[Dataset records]

----

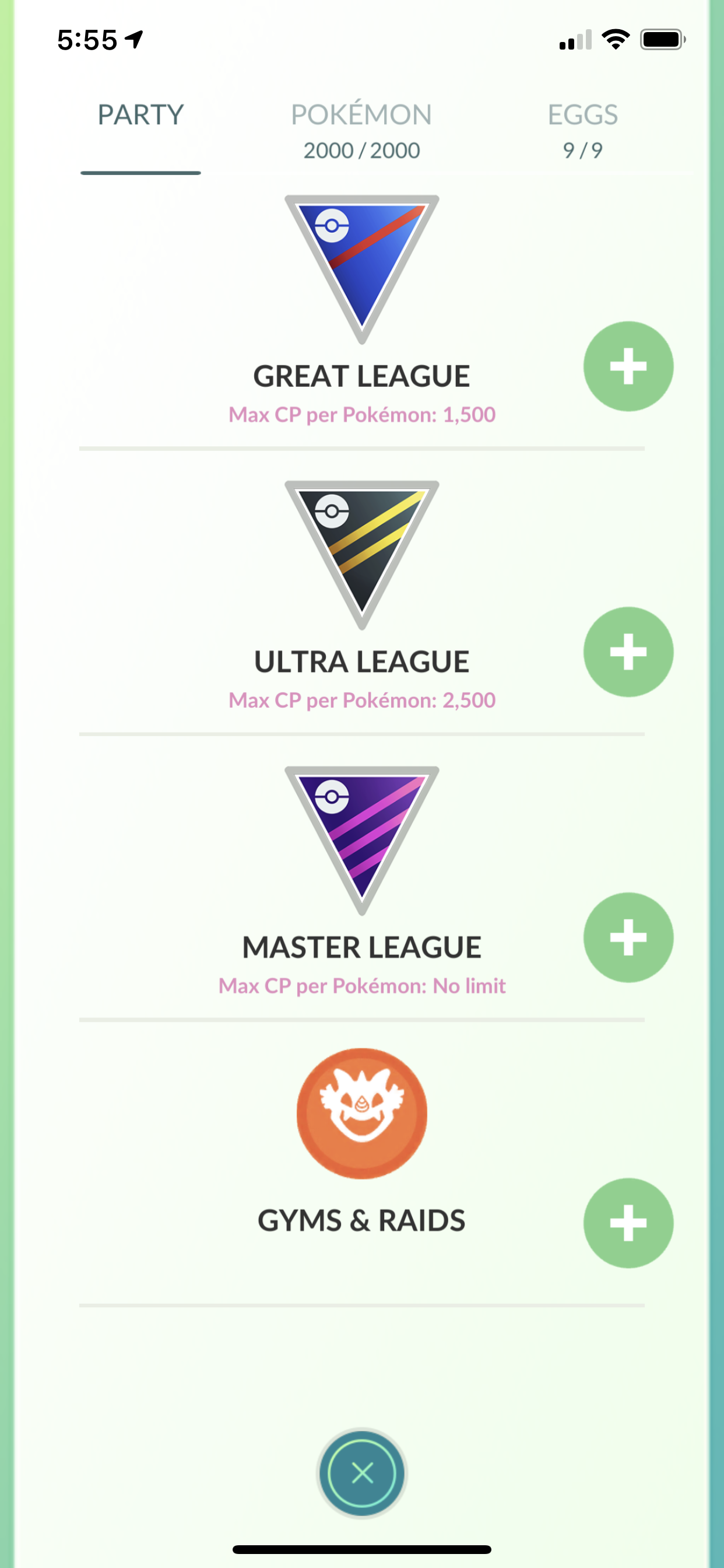Tap the Great League badge icon
This screenshot has height=1568, width=724.
point(362,269)
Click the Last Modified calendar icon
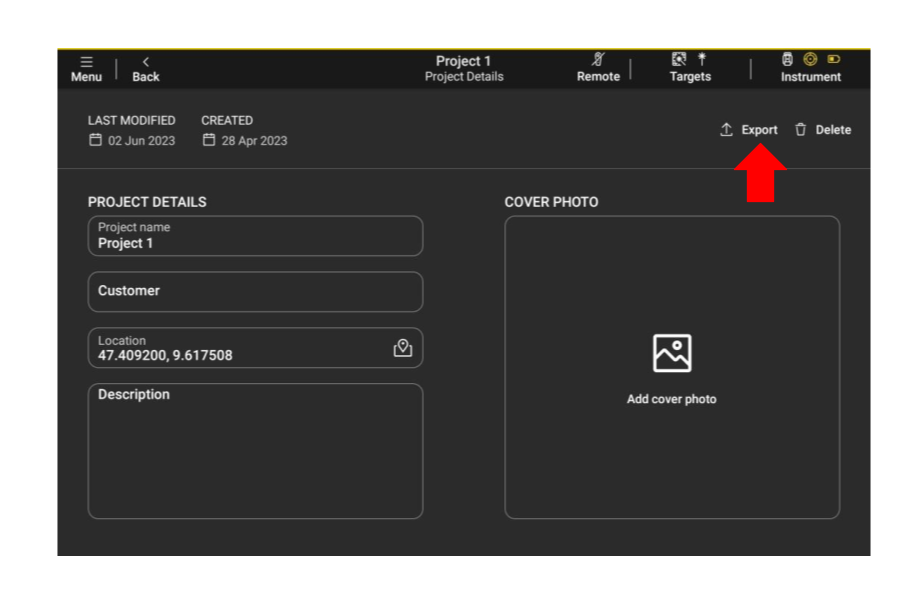 tap(96, 140)
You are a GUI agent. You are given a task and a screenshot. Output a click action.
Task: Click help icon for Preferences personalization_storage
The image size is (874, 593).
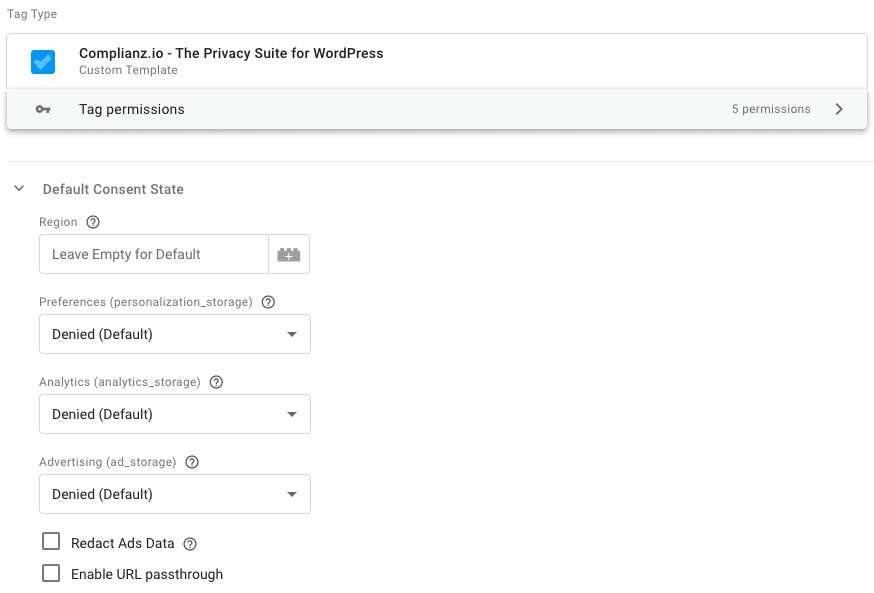268,302
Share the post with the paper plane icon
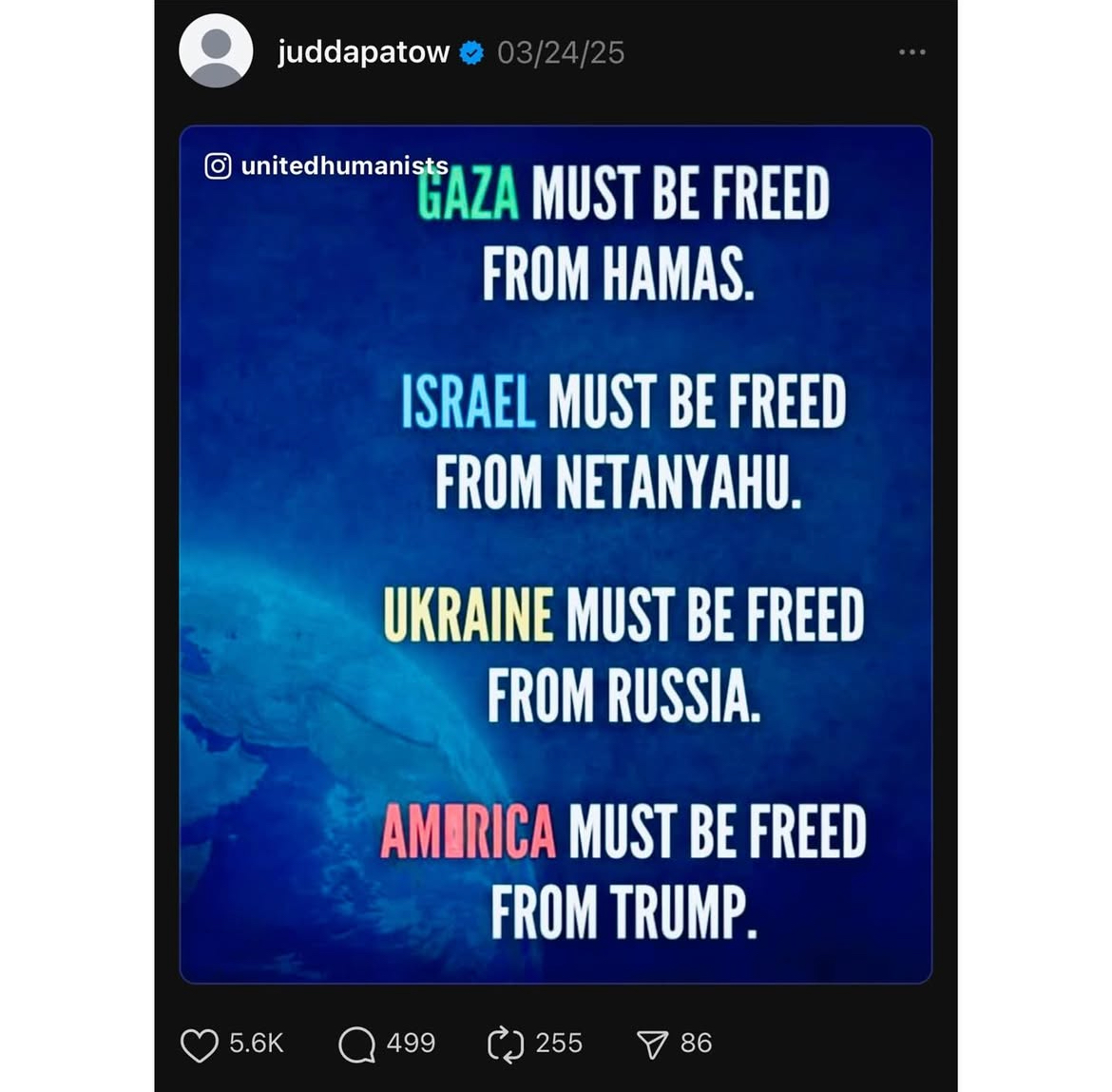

----

## Required work
Beginning at the line that contains "Click the Last Modified calendar icon", retype each line of the data above through the very last one. Do not retype the pictures.

## Result of this exercise
Click the Last Modified calendar icon
 tap(96, 140)
You are a GUI agent. You are given a task and a screenshot. Output a click action.
Task: Click help icon for Preferences personalization_storage
The image size is (874, 593).
268,302
Share the post with the paper plane icon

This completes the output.